S.Koreans Must Join the Struggle for Democracy in the North

      October 15, 2010 13:30

      The North Korean defector Hwang Jang-yop, who died Sunday aged 87, was laid to rest on Thursday at the Daejeon National Cemetery. Former National Assembly speaker Park Kwan-yong said in his eulogy, "His coming to South Korea itself was the severest blow to North Korea. I will pay my respects to his portrait once again when the ideals of democracy, which he espoused, are firmly anchored in North Korea."

      Until his dying day, Hwang devoted his 13 years in South Korea to promoting democracy in North Korea. His passionate dedication allowed North Korean defectors to see what they needed to do for their people back in the North, and this led to the creation of pro-democracy groups of defectors. Key supporters of former North Korean leader Kim Il-sung's "Juche" ideology of self-reliance began to criticize it and joined the movement following Hwang's defection in 1997.

      The Committee for the Democratization of North Korea, which Hwang led, served as an umbrella organization for other defector organizations such as North Korea Intellectuals Solidarity, Fighters for Free North Korea, the Association of the North Korean Defectors and the Network for North Korean Democracy and Human Rights, which is composed of people who once espoused the "Juche" ideology. Almost all these groups have benefited from Hwang's efforts. Kim Yong-hwan, a researcher for the Network, said, "It will be difficult to find anyone who can replace Hwang, who was at the center of the North Korean pro-democracy movement."

      North Korea, feeling threatened by leaflets floated into the North by these defector groups and broadcasts by Open Radio for North Korea, warned repeatedly that it would not sit back and watch such provocations. That demonstrates just how much fear these pro-democracy movement strikes in the hearts of top North Korean leaders. It was through the efforts of these groups that the outside world learned about the protests among North Koreans to the botched currency reform late last year.
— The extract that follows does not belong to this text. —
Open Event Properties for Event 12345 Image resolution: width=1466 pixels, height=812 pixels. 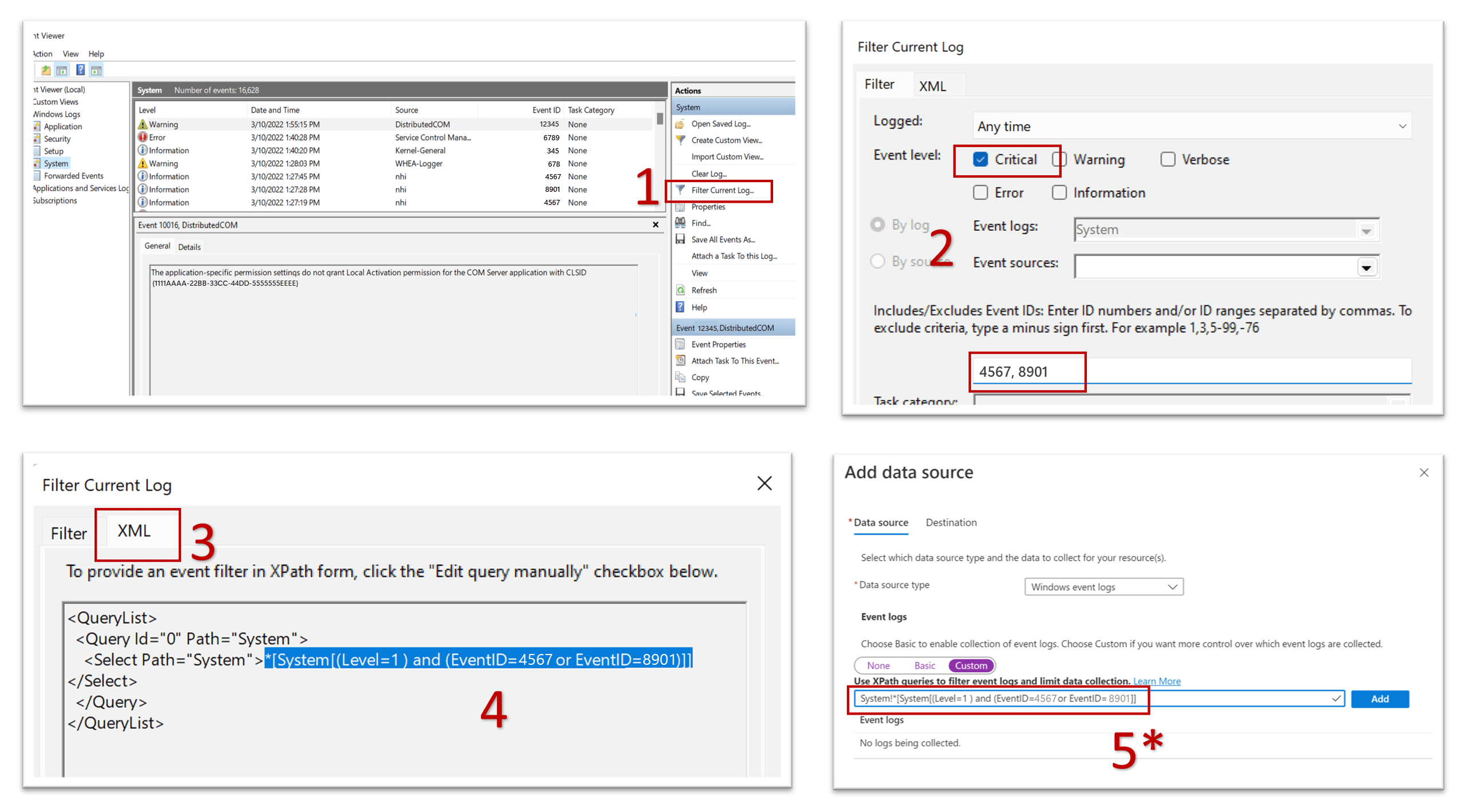click(x=717, y=344)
      The North Korean pro-democracy movement justifies and encapsulates the principle of a reunification drive based on the belief that reunification must be prompted by South Korea. Reunification is necessary to free North Koreans from tyranny and oppression, and South Korean democracy needs to serve as a model for the North so that human rights and freedom can be protected there.
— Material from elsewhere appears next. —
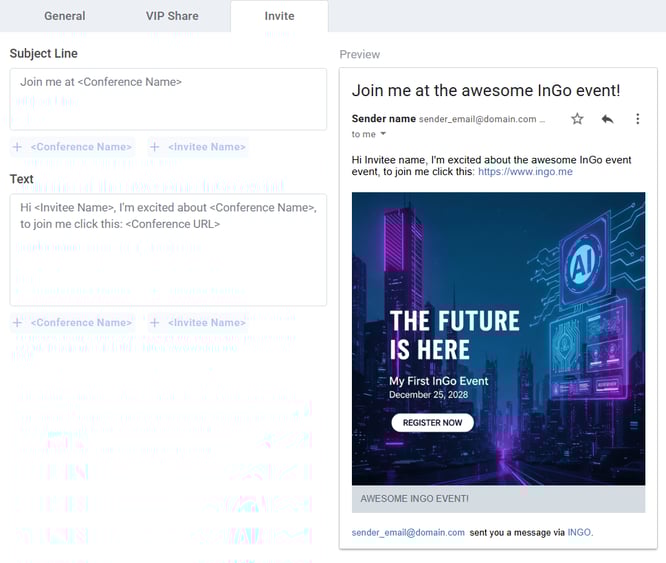Insert Conference Name placeholder under Subject Line

[x=72, y=147]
      In the former Soviet Union and Eastern Bloc, dissidents like Vaclav Havel and Alexander Solzhenitsyn served as the focal points of pro-democracy groups which ensured that the ouster of communist regimes and the establishment of democracy took place with relatively little bloodshed. The pro-democracy movement is a form of contingency plan in case of a sudden change of events in North Korea.

      For now, the pro-democracy movement is led by defector groups. But if that movement is to gain a wider support base, they must hone their goals, agenda and methods, and the South Korean government and public must take part in the movement and offer their assistance in mapping future goals and means of support.